Good morning and thank you for joining us for today's oversight hearing, "VA Accountability: Actions Taken in Response to Subcommittee Oversight."
Almost one year ago today - during my first hearing as Chairman of the Subcommittee on Health -- we met to discuss the persistent lack of productivity and staffing standards for specialty care services at Department of Veterans Affairs (VA) medical facilities.
We learned that VA had yet to implement such standards despite more than thirty years of reports and recommendations directing the Department to do so.
I was so alarmed by VA's decades-long lack of action that I quickly introduced H.R. 2072, the Demanding Accountability for Veterans Act.
H.R. 2072 would:
- require VA to ensure that IG recommendations concerning a public health or patient safety issue were addressed;
- identify those within VA medical facilities who are responsible for implementing needed changes; and,
- prohibit VA from awarding a bonus or performance award to any employee who does not fully address a recommendation under his or her purview.
The goal of this legislation is to create a culture of accountability within VA -- a culture where problems are identified and immediately corrected and leaders are held responsible for their actions.
Were H.R. 2072 in place thirty years ago, VA would have been required long before now to implement productivity and staffing standards for all specialty care services and who knows how the health and well-being of the veterans seeking care through VA would have improved as a result.
I wish I could say that that first hearing was the only time that we have seen evidence of a lack of timely action taken by VA in response to serious problems.
Unfortunately, that is not true.
Since the conclusion of that hearing, we have held other hearings and roundtables on topics ranging from the care provided to veterans with chronic pain and who have experienced military sexual trauma to concerns regarding Department-wide procurement reform and third-party collections.
At each of these oversight forums, we heard example after example of VA failing to act swiftly to address important issues or respond to the Subcommittee's requests for information in a timely manner.
I am a surgeon by trade.
When a serious problem is identified, my instinct is to act without delay to cut out what needs cutting out and fix what needs fixing.
And, while I understand that large-scale changes often happen slowly-- especially where large government bureaucracies like VA are concerned -- I think we can all agree that our veterans deserve more than what we have seen in the last year.
I am hopeful that H.R. 2072 will be heard on the House floor in the coming weeks.
However, I am not content to wait for what can oftentimes be a lengthy legislative process to ensure that VA is on track to address the many issues the Subcommittee identified through last year's oversight efforts.

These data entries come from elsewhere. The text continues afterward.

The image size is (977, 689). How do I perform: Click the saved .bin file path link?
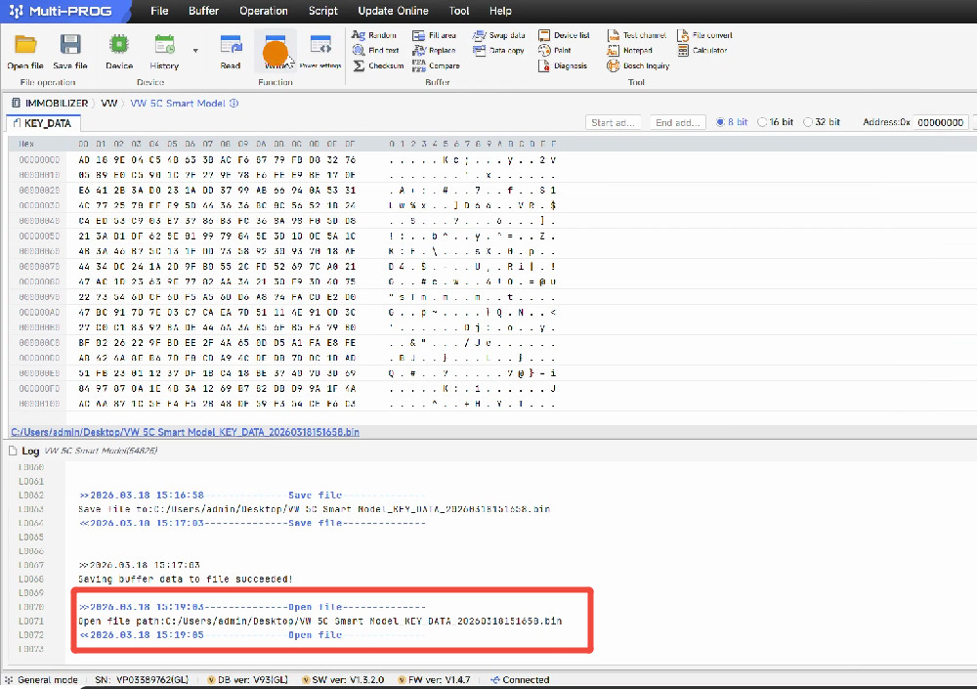pos(185,431)
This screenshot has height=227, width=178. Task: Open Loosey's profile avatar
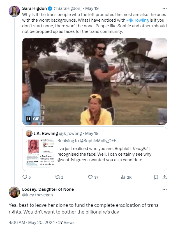[x=14, y=192]
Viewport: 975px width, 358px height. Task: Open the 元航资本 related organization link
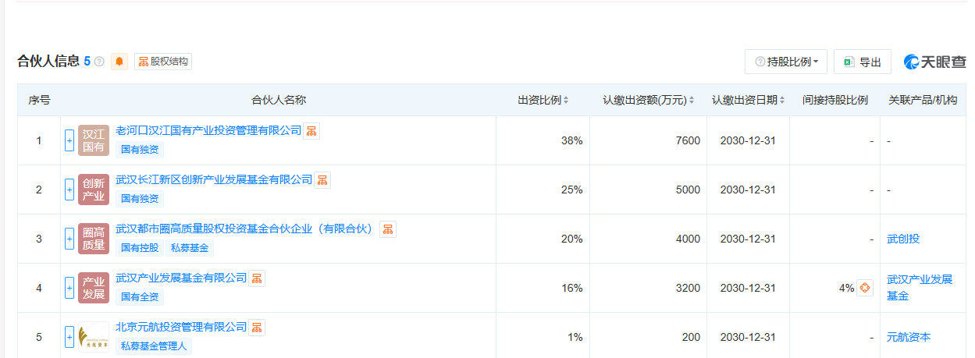click(x=909, y=337)
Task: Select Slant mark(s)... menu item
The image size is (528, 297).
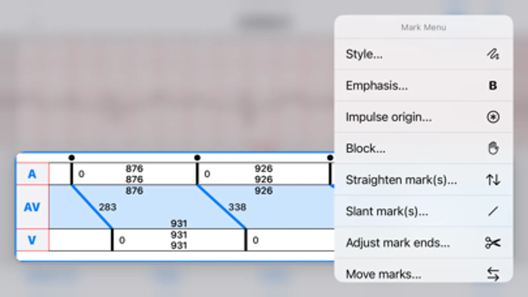Action: 387,211
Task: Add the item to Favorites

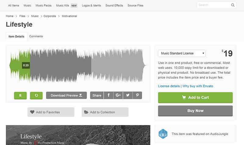Action: 51,112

During today's hearing we will:
- assess the progress, if any, that VA has made in response to the Subcommittee's hearings and roundtables;
- determine whether appropriate steps have been taken to ensure accountability when and where deficiencies in care have been highlighted; and,
- identify what further actions may be necessary to improve the care and services provided to our veterans.
Though the topics we will address today are wide-ranging they are undoubtedly interconnected.
If we do not ensure that the Department is on track to implement appropriate productivity and staffing standards, then we cannot be sure that we have the right staff in place to care for veterans experiencing chronic pain.
Similarly, if we do not ensure that VA is taking all necessary actions to improve the collection, where appropriate, of third-party revenue, then we cannot be sure that we are collecting every available dollar that could then, in turn, be used to improve the care and services provided to veteran survivors of military sexual trauma
Last week, I had the privilege of conducting an oversight visit to the West LA VA Medical Center.
During my conversations with the clinicians and support staff there, each of the issues we will discuss today were brought up by the providers when I asked them what needed to be improved in order to make it easier for them to care for our veterans.
I cannot state enough how critical it is for VA to take responsibility for gaps in care and, more importantly, take immediate and definitive steps to address them.
Unfortunately, I have seen little concrete evidence in the last year that the Department is doing either.
Concurring with IG and GAO reports is simply not enough.
Sending out guidelines without accountability in not enough.
I sincerely hope that today's conversation will change my mind.